The antimycotic 5-fluorocytosine is a virulence inhibitor of uropathogenic Escherichia coli and eradicates biofilm-embedded bacteria synergizing with β-lactams.

Abstract

Biofilm can enhance antibiotic tolerance in bacteria, making treatment of biofilm-associated infections in clinical settings a significant challenge. 5-Fluorocytosine (5-FC), an FDA-approved drug mostly used as an antifungal, can hinder biofilm formation and production of virulence factors in Gram-negative bacteria. In this study, we tested 5-FC on nine uropathogenic Escherichia coli (UPEC) strains plus a fecal isolate. Our data indicated that 5-FC reduced curli fiber gene expression and inhibited virulence factors in UPEC strains. Unlike what was observed in other microorganisms, 5-FC antivirulence and antibiofilm properties were unaffected by either growth temperature or the medium pH, which might prove critical in urinary tract infection (UTI) treatment.
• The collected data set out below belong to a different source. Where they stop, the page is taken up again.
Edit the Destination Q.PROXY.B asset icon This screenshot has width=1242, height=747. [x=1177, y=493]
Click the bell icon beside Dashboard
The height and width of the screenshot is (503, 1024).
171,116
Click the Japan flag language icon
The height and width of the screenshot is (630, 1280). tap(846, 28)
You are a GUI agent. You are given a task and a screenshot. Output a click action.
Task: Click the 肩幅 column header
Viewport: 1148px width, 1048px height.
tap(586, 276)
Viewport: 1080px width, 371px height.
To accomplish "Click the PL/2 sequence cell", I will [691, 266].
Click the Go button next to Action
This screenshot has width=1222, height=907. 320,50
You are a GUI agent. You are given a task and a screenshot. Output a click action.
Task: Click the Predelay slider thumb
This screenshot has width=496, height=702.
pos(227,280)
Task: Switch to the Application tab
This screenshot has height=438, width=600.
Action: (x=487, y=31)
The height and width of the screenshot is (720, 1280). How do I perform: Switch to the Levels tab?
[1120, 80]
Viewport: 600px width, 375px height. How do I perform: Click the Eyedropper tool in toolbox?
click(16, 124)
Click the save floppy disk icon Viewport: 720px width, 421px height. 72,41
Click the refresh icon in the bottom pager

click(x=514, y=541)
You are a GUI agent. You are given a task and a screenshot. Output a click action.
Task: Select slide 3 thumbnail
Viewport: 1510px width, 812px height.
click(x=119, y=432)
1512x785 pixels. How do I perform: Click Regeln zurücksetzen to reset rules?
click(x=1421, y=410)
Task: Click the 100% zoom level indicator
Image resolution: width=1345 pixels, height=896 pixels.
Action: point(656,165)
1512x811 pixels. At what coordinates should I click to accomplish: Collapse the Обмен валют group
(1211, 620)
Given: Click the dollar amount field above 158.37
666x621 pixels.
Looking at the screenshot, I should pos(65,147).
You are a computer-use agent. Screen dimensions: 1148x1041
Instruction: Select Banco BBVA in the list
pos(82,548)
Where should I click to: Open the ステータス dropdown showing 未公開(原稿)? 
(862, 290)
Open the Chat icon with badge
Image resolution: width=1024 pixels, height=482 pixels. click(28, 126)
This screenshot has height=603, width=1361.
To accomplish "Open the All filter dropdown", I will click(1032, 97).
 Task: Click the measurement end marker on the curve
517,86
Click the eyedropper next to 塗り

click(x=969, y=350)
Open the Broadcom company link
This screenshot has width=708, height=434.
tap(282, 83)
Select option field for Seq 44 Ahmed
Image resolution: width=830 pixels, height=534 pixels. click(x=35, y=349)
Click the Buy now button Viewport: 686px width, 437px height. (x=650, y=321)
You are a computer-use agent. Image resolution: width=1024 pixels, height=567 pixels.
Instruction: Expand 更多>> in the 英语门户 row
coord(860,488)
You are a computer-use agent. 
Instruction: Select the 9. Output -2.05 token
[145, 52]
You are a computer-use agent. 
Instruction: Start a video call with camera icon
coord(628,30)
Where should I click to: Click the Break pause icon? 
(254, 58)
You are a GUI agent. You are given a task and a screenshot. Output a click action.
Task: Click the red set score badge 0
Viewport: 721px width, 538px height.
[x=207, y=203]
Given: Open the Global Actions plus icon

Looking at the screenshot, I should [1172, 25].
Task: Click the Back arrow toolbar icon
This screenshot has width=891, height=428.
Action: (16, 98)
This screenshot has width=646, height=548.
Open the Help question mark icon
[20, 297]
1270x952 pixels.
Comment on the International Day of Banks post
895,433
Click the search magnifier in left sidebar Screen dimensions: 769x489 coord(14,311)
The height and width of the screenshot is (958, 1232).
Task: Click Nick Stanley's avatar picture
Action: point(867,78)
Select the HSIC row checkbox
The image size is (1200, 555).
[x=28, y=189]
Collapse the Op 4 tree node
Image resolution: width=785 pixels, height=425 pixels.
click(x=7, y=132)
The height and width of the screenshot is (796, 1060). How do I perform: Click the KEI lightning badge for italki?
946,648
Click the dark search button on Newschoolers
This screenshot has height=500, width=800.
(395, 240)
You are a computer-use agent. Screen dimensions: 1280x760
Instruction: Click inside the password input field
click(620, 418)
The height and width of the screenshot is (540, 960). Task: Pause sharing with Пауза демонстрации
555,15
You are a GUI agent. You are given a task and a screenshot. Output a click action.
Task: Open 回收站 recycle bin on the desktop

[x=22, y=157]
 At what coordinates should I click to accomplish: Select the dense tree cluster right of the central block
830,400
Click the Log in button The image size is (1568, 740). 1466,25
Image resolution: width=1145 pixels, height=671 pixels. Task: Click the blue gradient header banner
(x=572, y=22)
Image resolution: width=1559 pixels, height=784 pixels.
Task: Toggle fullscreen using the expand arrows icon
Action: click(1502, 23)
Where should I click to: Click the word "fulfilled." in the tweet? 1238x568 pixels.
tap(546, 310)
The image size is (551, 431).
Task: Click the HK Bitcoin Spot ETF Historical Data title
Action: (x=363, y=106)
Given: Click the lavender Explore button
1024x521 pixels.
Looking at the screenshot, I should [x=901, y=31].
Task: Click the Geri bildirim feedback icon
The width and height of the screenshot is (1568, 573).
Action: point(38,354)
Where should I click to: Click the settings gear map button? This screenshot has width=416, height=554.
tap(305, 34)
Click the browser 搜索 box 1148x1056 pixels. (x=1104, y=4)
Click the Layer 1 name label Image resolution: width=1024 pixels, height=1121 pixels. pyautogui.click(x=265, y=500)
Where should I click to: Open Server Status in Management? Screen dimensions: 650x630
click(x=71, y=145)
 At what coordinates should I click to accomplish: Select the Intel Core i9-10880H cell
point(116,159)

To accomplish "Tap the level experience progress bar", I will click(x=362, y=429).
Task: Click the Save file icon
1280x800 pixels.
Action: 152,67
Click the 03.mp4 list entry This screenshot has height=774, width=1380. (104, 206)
Additionally, 5-FC impaired the expression of various UPEC virulence factors, including secreted toxins and type I and P fimbriae, thus leading to decreased UPEC adherence to bladder epithelial cells and improved survival of host cells. Finally, we found that a combination of 5-FC with β-lactams, but not other classes of antibiotics, significantly lowered the viability of bacteria in preformed biofilms. Despite a small set of pathogenic E. coli strains and an in vitro infection model, our findings strongly suggest that 5-FC might be a possible candidate as an antivirulence agent, particularly in a synergistic approach with β-lactam antibiotics.